She was not going to cry in front of Isadora. She was not going to cry in front of anyone.
“He was perfectly civil,” she said. “He was—he apologized. He called what happened in the… what happened between us a mistake, and he said it was time to return to the original terms.” She looked at her hands. “And he called me a responsibility.”
The silence that followed was very heavy.
“He said that?” Isadora asked.
“In those words.”
Another silence ensued.
“Right,” Isadora uttered.
“I want you to know that this house has been–” Cecily broke off. The word that stuck in her throat washome. “That you and Letitia have been–”
Isadora stood up. She set her book on the chair with quiet decisiveness, crossed to Cecily, and pulled her to her feet by both hands.

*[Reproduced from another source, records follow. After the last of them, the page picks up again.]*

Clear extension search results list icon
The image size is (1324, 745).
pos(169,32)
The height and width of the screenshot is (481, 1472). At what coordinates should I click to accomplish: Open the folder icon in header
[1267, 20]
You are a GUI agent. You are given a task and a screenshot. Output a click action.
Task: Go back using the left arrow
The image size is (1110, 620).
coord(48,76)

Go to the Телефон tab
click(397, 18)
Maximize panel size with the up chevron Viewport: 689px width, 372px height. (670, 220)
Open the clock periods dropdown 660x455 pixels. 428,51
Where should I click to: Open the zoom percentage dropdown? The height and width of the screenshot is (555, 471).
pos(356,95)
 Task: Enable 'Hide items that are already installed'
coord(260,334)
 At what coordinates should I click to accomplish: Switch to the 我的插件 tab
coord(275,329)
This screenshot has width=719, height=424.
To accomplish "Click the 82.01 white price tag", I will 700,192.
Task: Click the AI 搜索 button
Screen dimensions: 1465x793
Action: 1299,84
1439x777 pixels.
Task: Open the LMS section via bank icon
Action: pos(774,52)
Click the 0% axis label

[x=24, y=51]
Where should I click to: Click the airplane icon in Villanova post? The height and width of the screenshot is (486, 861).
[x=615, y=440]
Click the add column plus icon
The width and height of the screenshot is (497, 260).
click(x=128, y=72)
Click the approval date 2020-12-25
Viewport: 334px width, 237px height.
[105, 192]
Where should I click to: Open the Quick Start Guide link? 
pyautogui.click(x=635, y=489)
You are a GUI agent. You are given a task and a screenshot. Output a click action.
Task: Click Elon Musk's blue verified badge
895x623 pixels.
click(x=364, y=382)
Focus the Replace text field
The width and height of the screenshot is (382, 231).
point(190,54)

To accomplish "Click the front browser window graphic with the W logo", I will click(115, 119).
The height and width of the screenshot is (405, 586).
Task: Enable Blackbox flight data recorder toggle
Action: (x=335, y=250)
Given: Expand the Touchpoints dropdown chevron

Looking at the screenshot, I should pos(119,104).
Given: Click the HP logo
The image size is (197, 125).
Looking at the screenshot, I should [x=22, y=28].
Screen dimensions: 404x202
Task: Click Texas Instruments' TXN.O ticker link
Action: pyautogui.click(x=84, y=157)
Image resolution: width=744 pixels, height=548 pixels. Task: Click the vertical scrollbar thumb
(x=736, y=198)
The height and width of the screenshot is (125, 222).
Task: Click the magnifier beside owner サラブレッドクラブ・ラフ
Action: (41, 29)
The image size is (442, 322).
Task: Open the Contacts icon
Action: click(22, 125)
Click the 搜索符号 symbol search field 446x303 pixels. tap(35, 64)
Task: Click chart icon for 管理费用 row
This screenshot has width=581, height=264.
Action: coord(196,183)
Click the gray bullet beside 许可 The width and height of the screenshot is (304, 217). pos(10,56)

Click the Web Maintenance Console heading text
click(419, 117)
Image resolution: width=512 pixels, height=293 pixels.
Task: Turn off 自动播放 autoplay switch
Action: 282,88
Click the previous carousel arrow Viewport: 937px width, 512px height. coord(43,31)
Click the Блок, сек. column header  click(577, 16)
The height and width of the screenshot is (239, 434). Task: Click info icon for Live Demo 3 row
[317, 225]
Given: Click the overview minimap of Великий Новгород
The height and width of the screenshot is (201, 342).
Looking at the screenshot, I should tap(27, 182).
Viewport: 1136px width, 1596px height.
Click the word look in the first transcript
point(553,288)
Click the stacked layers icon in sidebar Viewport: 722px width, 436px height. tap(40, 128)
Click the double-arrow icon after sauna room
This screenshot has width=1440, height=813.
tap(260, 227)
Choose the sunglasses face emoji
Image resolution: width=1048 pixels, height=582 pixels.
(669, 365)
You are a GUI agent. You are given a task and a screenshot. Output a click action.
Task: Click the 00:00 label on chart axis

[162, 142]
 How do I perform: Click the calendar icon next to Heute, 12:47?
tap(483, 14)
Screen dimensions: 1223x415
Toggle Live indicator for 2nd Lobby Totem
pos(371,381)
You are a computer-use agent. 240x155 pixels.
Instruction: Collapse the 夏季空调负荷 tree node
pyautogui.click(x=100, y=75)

“Look at me,” she said, squeezing her hands.
Cecily looked at her.
“You are going to go to Beatrice’s, and you are going to let her fuss over you, and you are going to eat the biscuits she puts infront of you even if you don’t want them, and you are not going to spend the next fortnight being sensible about this. Do you understand me?”
Something cracked slightly behind Cecily’s sternum. “Isadora–”
“He is my brother,” Isadora interrupted, “and I love him, but he is currently being the most extraordinary fool I have ever had the displeasure of sharing a bloodline with.” Her dark eyes were steady and entirely serious. “That is not a reflection of anything about you. I wish you to know that.”
“I know,” Cecily said, and found that she mostly did.
“Do you?”
A beat. “I’m working on it.”
Isadora squeezed her hands again and then let go. “Good. That’s good.” She looked towards the door. “Now, let us go to your room. What needs packing?”
They went up to Cecily’s rooms, and Cecily showed her the trunk from the dressing room, the books stacked by the bed, and the violet notebook in the top drawer. Isadora moved through it with the quiet, efficient competence she brought to everything that needed doing, directing Ellen with the trunk and folding things that Cecily would have simply placed.
She moved to the bookshelf. “Are these all yours?”
“The top two shelves. The bottom is Letitia’s—she leaves them everywhere. You’ll recognize them by the bent spines.”
Isadora looked at her. Her dark, kind eyes filled with tears. “He is–” she began, and then stopped herself.
That told Cecily everything—that she had seen it, had been watching it, had known what was happening in this house.
“He is not always–” Another pause.
“I know,” Cecily said gently. “I know.”
They continued to pack.
Letitia appeared in the doorway at some point. She looked at the trunk. At Cecily. At Isadora. Then back at Cecily with the bright, perceptive eyes that saw everything.
“Are you coming back?” she asked.
Cecily looked at her. “I don’t know.”
She couldn’t lie.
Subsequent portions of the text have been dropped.